Haines is pleased to announce the acquisition of Binh Danh's Malakoff Diggins State Historic Park, 2024, by the National Gallery of Art, Washington, D.C.
Danh reconfigures traditional photographic techniques and processes in unconventional ways to delve into the connection between history, identity, and place. For over a decade, the artist has traveled across the American West, making daguerreotypes of US National Parks on silver plates in a mobile darkroom he calls Louis, after Louis Daguerre.
Danh extends the pursuit of pioneering photographers such as Ansel Adams and Carleton Watkins, whose iconic images the artist had seen long before stepping foot in these parks, while imbuing this scenery with his distinctly personal perspective — namely, an attempt to negotiate his connection as a Vietnamese American with the landscape and history of the United States. The highly reflective surfaces of his contemporary daguerreotypes literally mirror their surroundings, enabling people of all backgrounds to see themselves as a part of the American landscape.

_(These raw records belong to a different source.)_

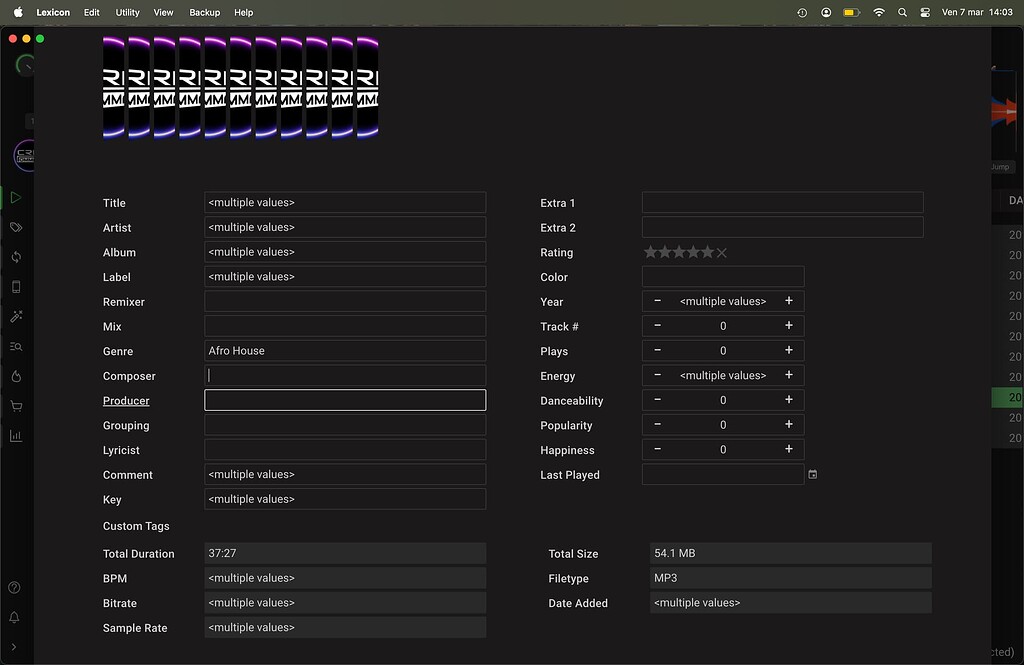
Task: Open the bar chart statistics icon
Action: pos(15,436)
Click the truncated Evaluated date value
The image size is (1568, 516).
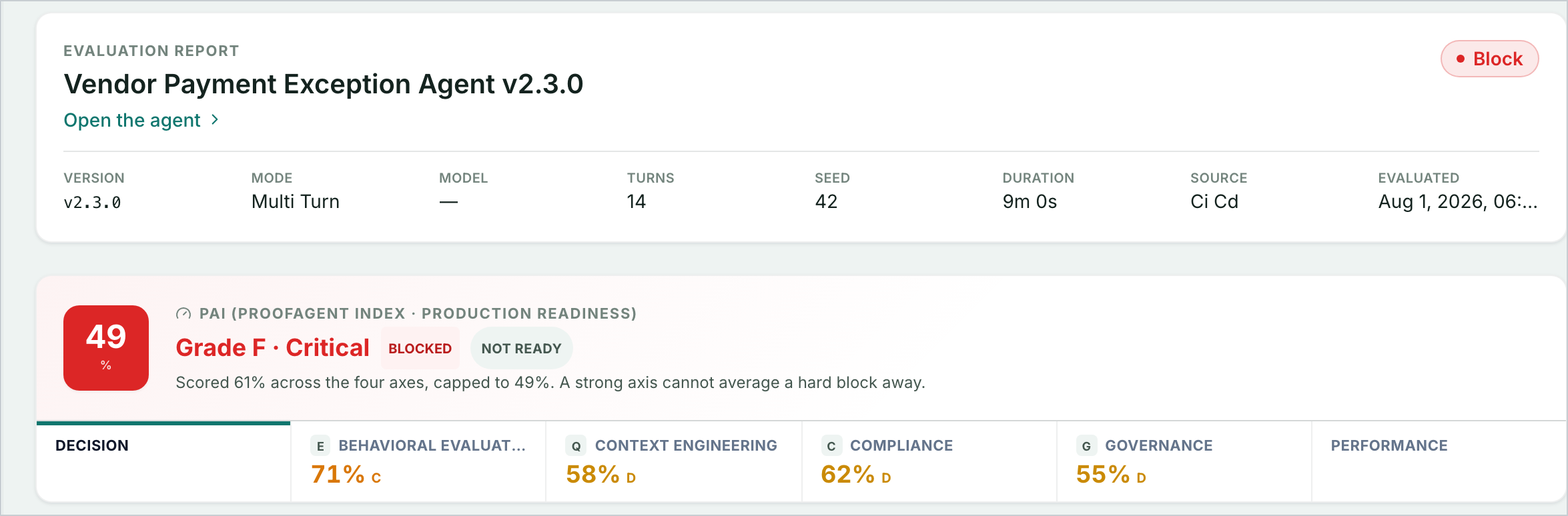[1458, 201]
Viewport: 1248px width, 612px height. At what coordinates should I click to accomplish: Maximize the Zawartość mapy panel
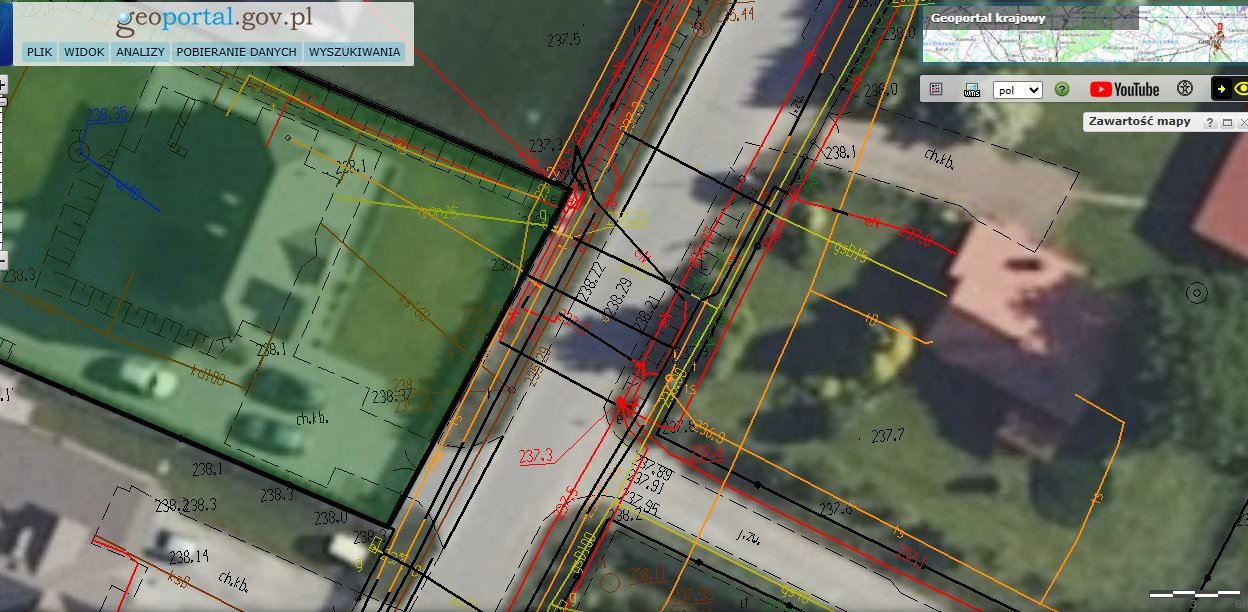(x=1226, y=122)
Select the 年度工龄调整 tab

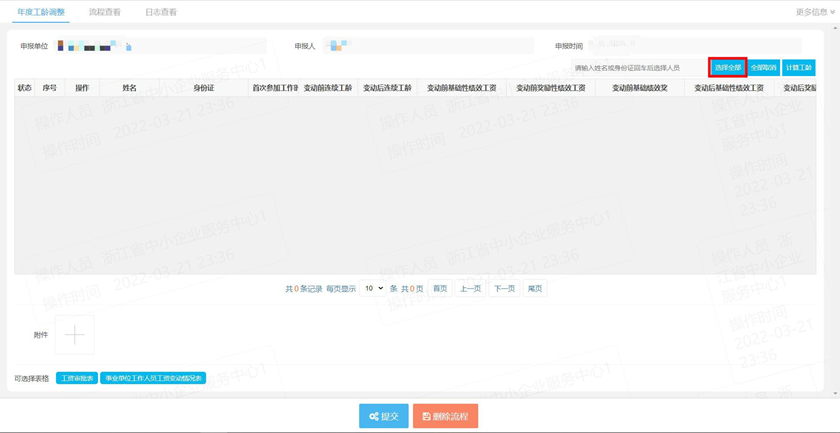[41, 12]
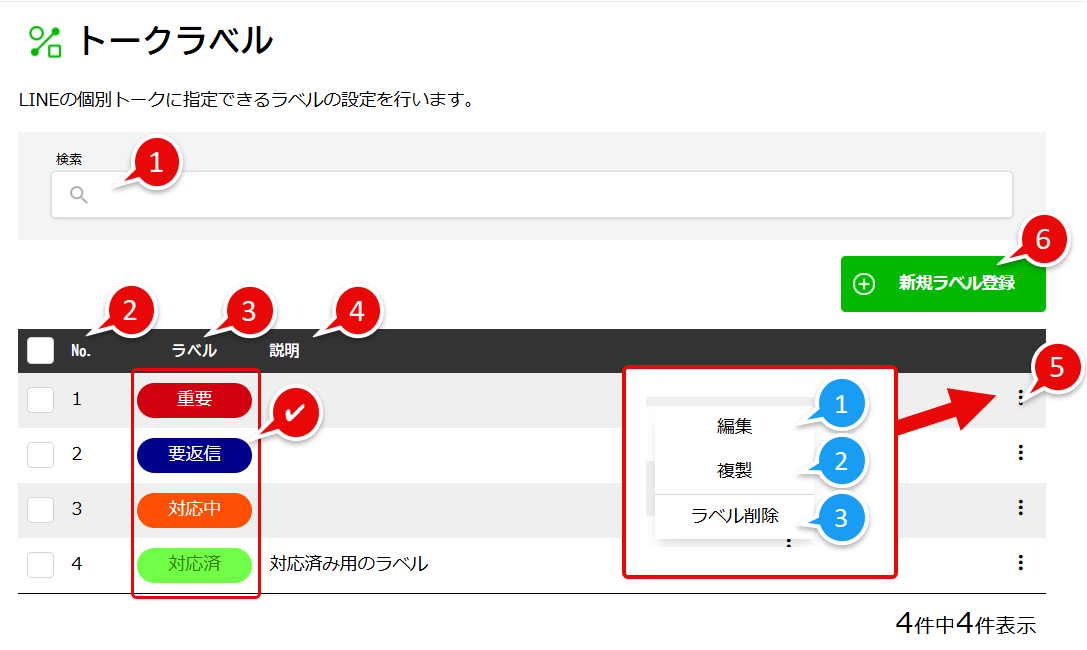Click inside the 検索 search input field
Image resolution: width=1087 pixels, height=650 pixels.
coord(500,195)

Established as a California state historic park in 1965, Malakoff Diggins was once the largest hydraulic mining site in California, where high pressure hydraulic jets were used to erode the mountainside and extract gold deposits. Legal battles between the North Bloomfield Gravel Mining Company and nearby agricultural towns resulted in the first environmental protection legislation in the United States in 1884, though mining operations at Malakoff Diggins would continue for another two decades. Danh’s work joins an image of the same site by Carleton Watkins taken in 1871, also in the collection of the National Gallery.